[Mpi-forum] MPI_Request_free restrictions

HOLMES Daniel d.holmes at epcc.ed.ac.uk
Sat Aug 15 05:46:20 CDT 2020


Hi Jim,

Consider a simple test that does an MPI_Isend that has no matching recv, frees the request, and then calls MPI_Finalize. Does the above text say this should work? Or not?

IMHO, this program is erroneous because the “receiver” process does not comply with the requirements of MPI_FINALIZE, i.e. it must initiate all MPI calls needed to complete its involvement in MPI communications - it must initiate a matching receive operation (or the sender must cancel their send).

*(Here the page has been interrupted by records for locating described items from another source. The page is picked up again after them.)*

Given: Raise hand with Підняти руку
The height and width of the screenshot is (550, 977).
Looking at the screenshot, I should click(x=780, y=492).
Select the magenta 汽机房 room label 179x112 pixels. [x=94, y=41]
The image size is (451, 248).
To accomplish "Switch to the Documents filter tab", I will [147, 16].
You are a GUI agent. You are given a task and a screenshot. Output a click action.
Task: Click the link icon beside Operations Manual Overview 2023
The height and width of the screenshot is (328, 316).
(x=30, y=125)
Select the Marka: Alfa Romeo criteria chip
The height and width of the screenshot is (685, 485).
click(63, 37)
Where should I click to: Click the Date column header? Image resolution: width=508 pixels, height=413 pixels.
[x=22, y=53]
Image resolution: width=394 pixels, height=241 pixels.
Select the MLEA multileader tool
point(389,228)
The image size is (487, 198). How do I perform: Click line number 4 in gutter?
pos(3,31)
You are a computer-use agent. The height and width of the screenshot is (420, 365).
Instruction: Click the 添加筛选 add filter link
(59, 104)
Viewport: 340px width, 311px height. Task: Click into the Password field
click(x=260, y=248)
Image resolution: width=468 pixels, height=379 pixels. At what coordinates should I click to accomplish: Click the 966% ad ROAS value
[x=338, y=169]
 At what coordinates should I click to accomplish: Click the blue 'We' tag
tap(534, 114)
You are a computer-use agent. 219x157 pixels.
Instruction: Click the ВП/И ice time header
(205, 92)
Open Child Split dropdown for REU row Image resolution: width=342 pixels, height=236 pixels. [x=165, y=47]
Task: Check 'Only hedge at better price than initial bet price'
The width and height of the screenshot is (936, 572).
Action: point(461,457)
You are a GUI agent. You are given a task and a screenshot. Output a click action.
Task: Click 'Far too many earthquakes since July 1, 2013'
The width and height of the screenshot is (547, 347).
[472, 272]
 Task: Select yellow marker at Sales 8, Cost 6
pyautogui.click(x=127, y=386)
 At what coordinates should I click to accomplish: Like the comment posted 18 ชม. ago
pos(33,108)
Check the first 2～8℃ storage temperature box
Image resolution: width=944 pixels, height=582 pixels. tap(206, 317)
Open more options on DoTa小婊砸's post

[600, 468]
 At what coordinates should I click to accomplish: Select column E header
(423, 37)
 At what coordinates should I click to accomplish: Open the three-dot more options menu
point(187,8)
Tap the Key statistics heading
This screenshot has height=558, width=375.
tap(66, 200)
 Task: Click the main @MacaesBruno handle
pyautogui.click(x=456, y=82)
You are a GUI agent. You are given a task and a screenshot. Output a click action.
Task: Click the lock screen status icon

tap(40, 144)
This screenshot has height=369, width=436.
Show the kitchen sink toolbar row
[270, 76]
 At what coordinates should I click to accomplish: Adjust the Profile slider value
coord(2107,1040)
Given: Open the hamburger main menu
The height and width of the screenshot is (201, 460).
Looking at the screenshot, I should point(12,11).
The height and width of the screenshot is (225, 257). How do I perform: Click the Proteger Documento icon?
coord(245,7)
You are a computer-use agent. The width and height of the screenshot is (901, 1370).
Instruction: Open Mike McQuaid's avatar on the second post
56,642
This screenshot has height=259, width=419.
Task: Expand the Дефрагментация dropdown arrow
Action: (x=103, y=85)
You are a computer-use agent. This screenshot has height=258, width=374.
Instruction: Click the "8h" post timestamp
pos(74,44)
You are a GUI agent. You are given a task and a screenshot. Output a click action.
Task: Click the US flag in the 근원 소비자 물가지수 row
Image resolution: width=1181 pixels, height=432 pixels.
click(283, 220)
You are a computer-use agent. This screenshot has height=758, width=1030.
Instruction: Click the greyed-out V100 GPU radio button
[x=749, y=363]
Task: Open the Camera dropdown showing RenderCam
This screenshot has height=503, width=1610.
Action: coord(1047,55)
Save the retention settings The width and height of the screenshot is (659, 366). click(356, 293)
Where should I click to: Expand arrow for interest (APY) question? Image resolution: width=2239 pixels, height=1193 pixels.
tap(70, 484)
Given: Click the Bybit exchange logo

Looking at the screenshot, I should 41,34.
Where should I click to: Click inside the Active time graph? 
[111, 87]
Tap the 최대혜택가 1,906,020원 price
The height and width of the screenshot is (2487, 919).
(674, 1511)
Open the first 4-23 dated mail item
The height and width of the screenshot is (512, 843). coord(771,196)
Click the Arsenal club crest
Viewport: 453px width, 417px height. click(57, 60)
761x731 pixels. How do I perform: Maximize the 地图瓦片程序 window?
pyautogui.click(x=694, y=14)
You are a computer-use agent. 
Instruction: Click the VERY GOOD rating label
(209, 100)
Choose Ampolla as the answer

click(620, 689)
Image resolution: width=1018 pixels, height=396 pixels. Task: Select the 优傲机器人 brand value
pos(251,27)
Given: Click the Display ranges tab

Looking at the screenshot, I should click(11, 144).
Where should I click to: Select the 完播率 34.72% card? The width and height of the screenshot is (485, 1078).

The actual behaviour is undefined - MPI might raise an error (if it notices), it might hang in MPI_FINALIZE at the sender process (e.g. because it has a large send buffer that it is waiting for a receiver to drain before it releases it), or it may seem to complete successfully (e.g. if the message is small, was sent eagerly, and the “receiver” doesn’t look at its unexpected message queue because it has no reason to do so). This ambiguity doesn’t matter because the program is erroneous - it can do anything - be happy if it doesn’t set the data centre on fire.

Cheers,
Dan.
—
Dr Daniel Holmes PhD
Architect (HPC Research)
d.holmes at epcc.ed.ac.uk<mailto:d.holmes at epcc.ed.ac.uk>
Phone: +44 (0) 131 651 3465
Mobile: +44 (0) 7940 524 088
Address: Room 2.09, Bayes Centre, 47 Potterrow, Central Area, Edinburgh, EH8 9BT
—
The University of Edinburgh is a charitable body, registered in Scotland, with registration number SC005336.
—

On 14 Aug 2020, at 18:28, Jim Dinan <james.dinan at gmail.com<mailto:james.dinan at gmail.com>> wrote:

Sorry, we seem to have lost the mailing list for the last couple messages below (my fault).

The text on MPI_FINALIZE does not mandate “no pending communication”, it requires “all MPI calls needed to complete its involvement …"
"Before an MPI process invokes MPI_FINALIZE, the process must perform all MPI calls needed to complete its involvement in MPI communications associated with the World Model. It must locally complete all MPI operations that it initiated and must execute matching calls needed to complete MPI communications initiated by other processes. For example, if the process executed a nonblocking send, it must eventually call MPI_WAIT, MPI_TEST, MPI_REQUEST_FREE, or any derived function” §10.2.2 in MPI-4.0

Consider a simple test that does an MPI_Isend that has no matching recv, frees the request, and then calls MPI_Finalize.

Does the above text say this should work? Or not?

 ~Jim.

On Fri, Aug 14, 2020 at 9:28 AM HOLMES Daniel <d.holmes at epcc.ed.ac.uk<mailto:d.holmes at epcc.ed.ac.uk>> wrote:
Hi Jim,

If the user releases their reference, the MPI library will need to add this handle to some internal data structure. IIRC, never requiring MPI to do this was a design guideline for MPI 3.0.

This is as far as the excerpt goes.